▶ **Goal of the exercise**
Each line of the material below with the word "height" is to be reported.

### Dataset records

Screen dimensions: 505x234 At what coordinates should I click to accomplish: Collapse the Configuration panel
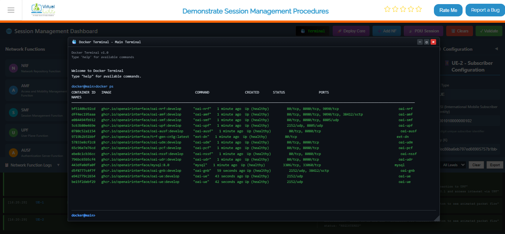tap(496, 49)
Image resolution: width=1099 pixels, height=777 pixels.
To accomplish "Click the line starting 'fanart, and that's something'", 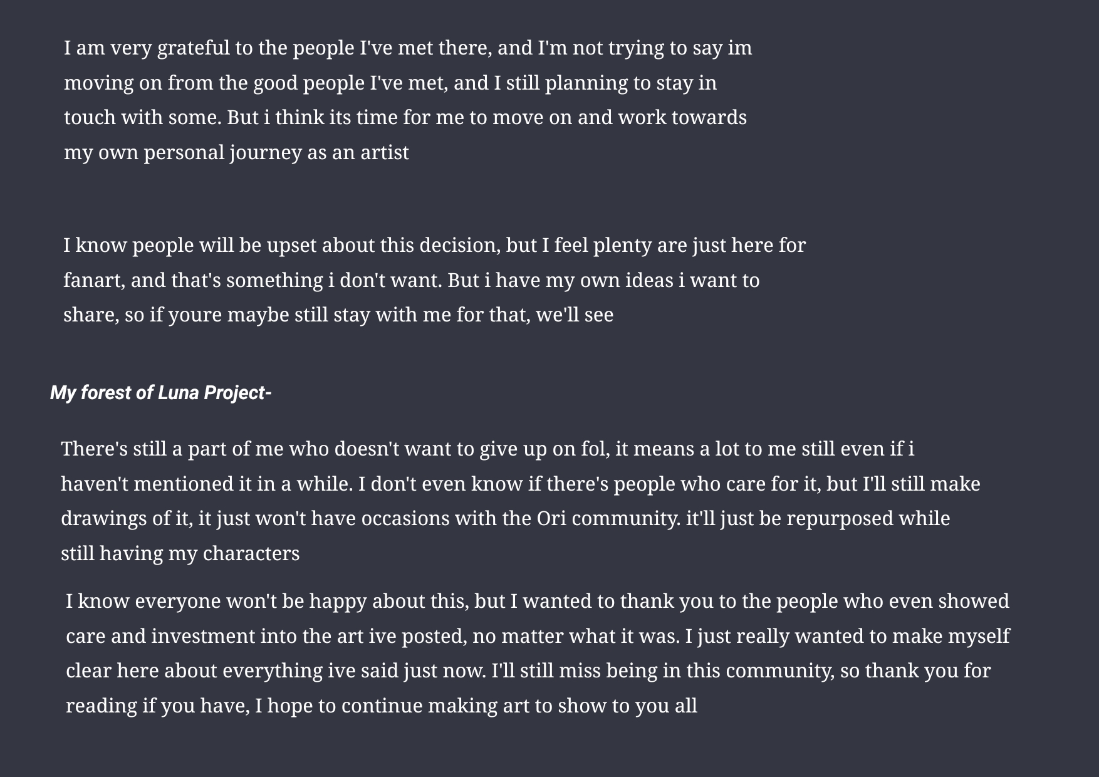I will (x=411, y=280).
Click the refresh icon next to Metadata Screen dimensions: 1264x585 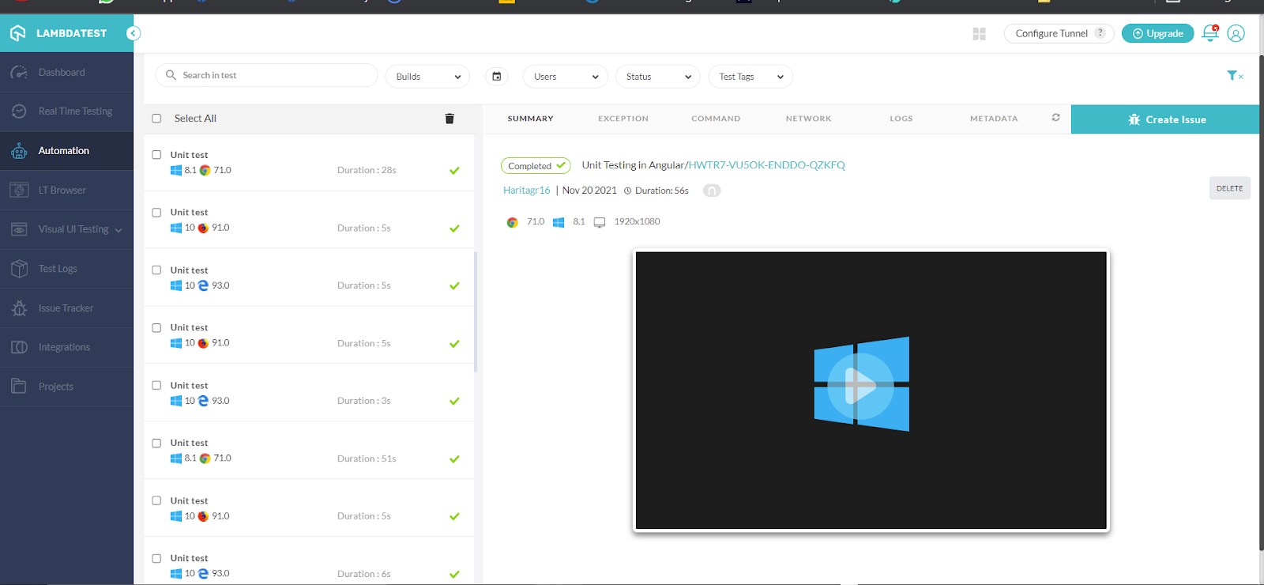coord(1055,118)
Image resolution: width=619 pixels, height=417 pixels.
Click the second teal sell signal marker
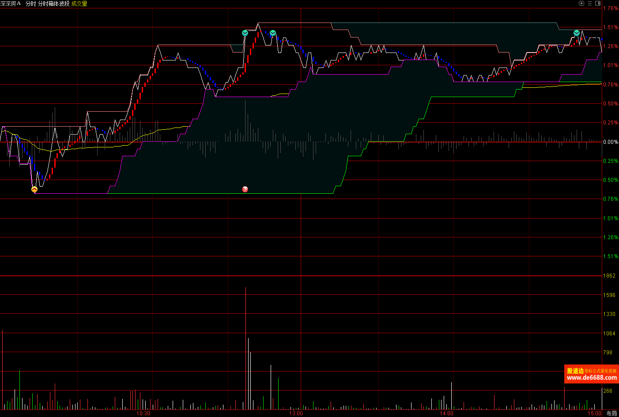[x=273, y=33]
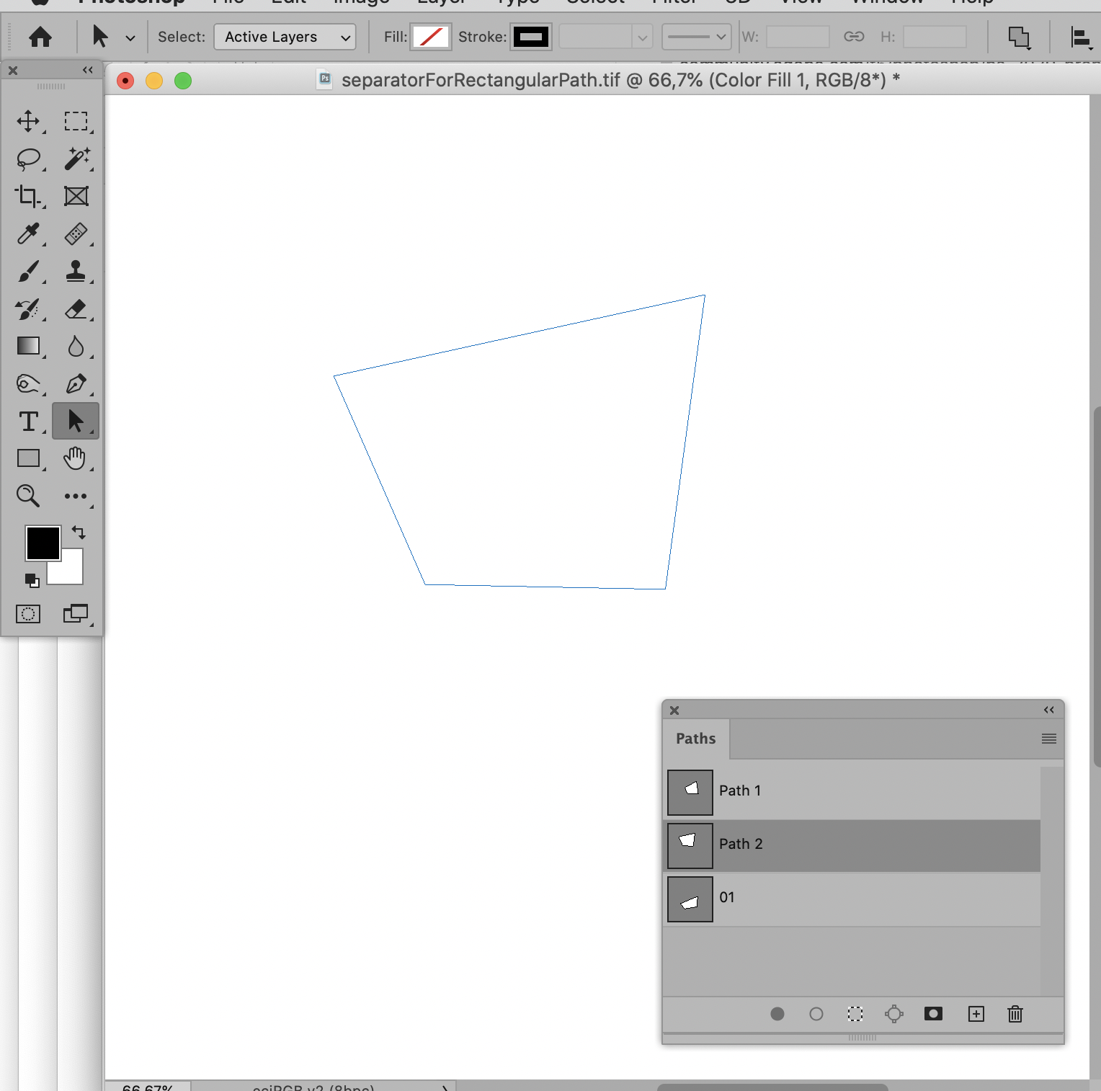Pick the Crop tool

[29, 196]
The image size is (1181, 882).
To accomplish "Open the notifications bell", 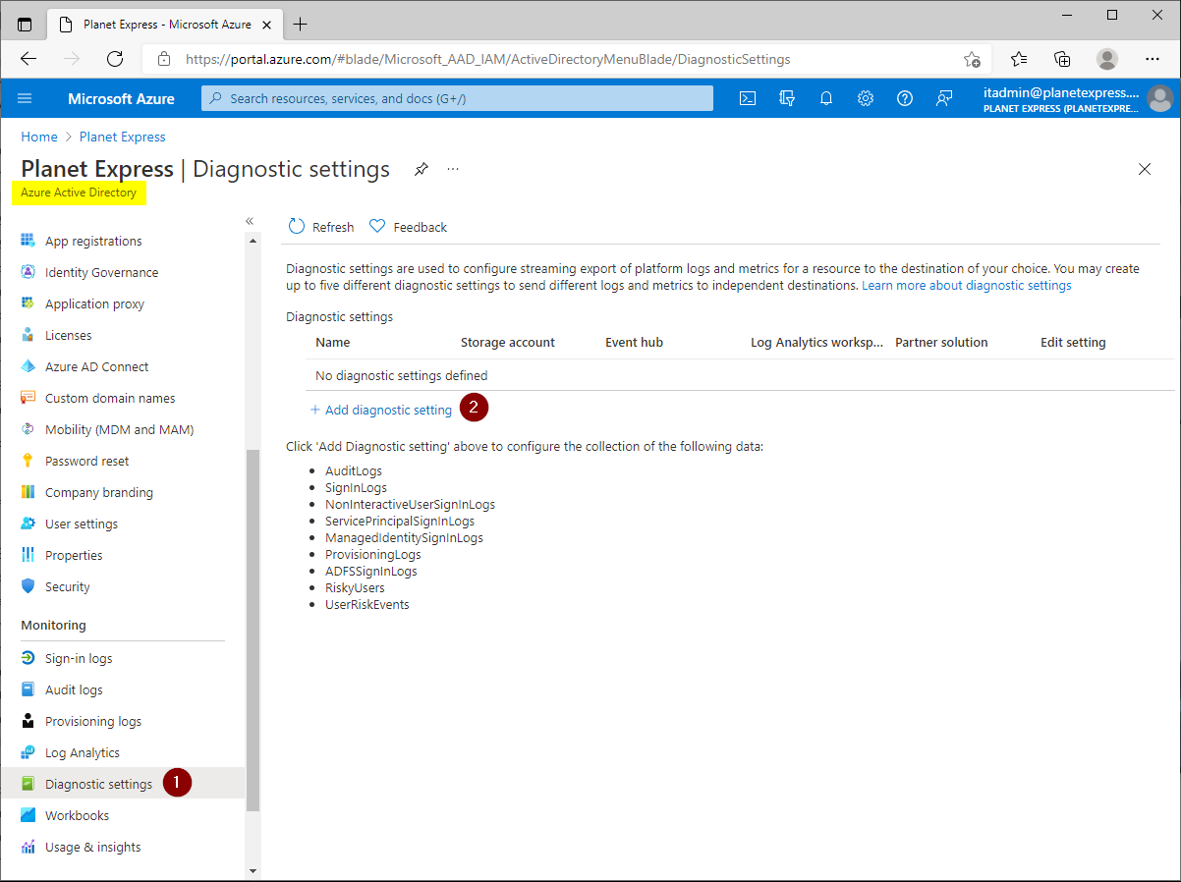I will pos(826,98).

######

▶ **Reply**
Image resolution: width=1099 pixels, height=777 pixels.
Image resolution: width=619 pixels, height=417 pixels.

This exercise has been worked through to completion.